* start *
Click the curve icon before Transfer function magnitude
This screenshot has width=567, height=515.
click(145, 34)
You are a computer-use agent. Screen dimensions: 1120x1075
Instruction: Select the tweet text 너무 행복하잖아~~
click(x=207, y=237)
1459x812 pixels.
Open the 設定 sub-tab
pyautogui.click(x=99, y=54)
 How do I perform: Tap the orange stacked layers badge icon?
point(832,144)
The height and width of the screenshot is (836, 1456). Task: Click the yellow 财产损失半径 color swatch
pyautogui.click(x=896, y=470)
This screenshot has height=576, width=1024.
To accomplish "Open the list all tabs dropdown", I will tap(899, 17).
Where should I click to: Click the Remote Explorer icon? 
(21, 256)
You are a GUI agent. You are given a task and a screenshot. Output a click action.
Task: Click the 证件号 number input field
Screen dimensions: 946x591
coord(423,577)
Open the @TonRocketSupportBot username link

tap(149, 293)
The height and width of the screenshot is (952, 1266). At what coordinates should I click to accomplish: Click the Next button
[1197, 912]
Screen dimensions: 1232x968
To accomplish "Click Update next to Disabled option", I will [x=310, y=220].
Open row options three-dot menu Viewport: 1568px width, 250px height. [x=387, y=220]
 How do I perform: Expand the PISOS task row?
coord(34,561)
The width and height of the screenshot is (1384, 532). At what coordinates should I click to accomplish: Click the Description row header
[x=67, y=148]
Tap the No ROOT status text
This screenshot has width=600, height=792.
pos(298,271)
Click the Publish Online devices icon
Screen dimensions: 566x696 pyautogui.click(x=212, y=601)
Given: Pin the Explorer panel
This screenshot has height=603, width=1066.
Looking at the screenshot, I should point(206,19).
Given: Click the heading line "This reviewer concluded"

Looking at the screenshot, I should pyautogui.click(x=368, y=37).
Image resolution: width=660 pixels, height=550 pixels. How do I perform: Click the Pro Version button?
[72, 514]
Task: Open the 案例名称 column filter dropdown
* end *
• **To do**
Reproduce the entries above exactly, covering the stretch from the line containing "Given: Click the" through the end of the entries.

• **Solution to the exercise**
Given: Click the heading line "This reviewer concluded"

Looking at the screenshot, I should pyautogui.click(x=368, y=37).
Image resolution: width=660 pixels, height=550 pixels. How do I perform: Click the Pro Version button?
[72, 514]
Task: Open the 案例名称 column filter dropdown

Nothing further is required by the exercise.